His character Kundan has a dreadfully ill-defined characterization; he spends the first forty (agonizing) minutes of Raanjhanaa hitting on Sonam's Kappor' character Zoya, first as a teenager, then an as adult. He saves her from getting married to a suitor chosen by her parents, and later convinces her father to allow her to marry the man she loves, all while loving her unconditionally himself. 

After her boyfriend is discovered to be a Hindu and is beaten up by the Muslim community (throw in caste issue just to make the film more controversial), Kundan accompanies Zoya to her boyfriend, who has been shifted to Delhi.

On reaching his home, Kundan releases that he is dead; the man is so shattered he runs out crying and vomits (buttermilk most probably, judging from the color) in the garden as though HE was the guy's lover.

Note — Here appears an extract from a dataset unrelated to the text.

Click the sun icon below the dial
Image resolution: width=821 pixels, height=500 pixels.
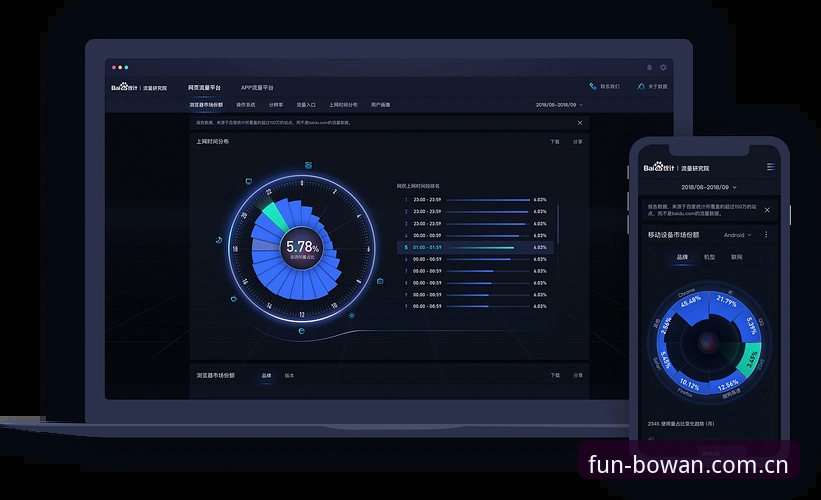351,315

Later he becomes a chai-walla at JNU and joins Zoya and her fellow student protesters in rallies.

 It doesn't take much time before he replaces Sonam as the leader in their youth party, and then Raanjhanaa's director Aanand Rai decides a further twist of betrayal is required, along with an obligatory 'American Beauty'-like monologue at the end, where Kundan narrates the fate of each of the film's major characters. Of course, as nothing in the film can be taken seriously, the monologue sounds just as cheap as everything else.

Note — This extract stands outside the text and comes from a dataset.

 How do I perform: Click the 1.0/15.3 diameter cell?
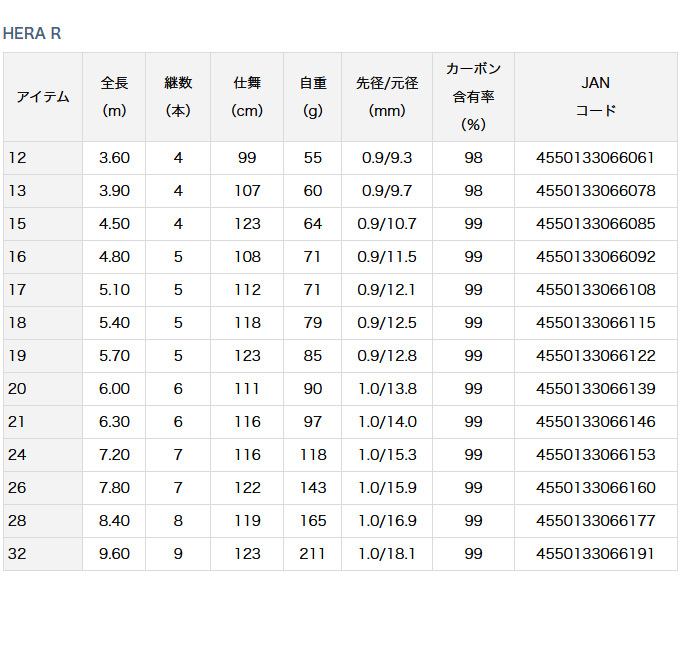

'Ch-tiya' (stupid) is used a couple of times in the film and some people in the audience snickered like ten-year olds only because Dhanush was mouthing them. They really should've sat next to me because the words that flowed from my mouth while watching Raanjhanaa were way worse than ch-tiya. 

This is a movie that seriously lacks in all aspects of good film-making; along with weak and inept performances, it has horrid writing, weak cinematography and wasted music. The movie doesn't give the feeling of Benaras, where much of the film is set and many of the scenes have an artificial look look like they were shot on ready-made sets. The writing keeps adding new elements recklessly, like it mixes politics into the film in the second half just to tick the f**k out us. Nobody in the cast or crew knows how to 'capture a moment' and that is what good film-making is about. And its funny how composer AR Rehman's name roars out firsts in the closing credits, because the music is forgettable and functions only to fill the runtime, which should've been filled with good writing instead. 

Raanjhanaa is a kind of film that makes you want to thump your forehead... with a sledgehammer. It's less painful to gouge out your eyes than to watch Dhanush and Sonam's attempting to romance in this movie. It's Benaras is 'bina ras' (without essence), there's only 'vish' (poison) here. But it was kind of expected when the film's lead is the one and only Ms. Box office poison herself.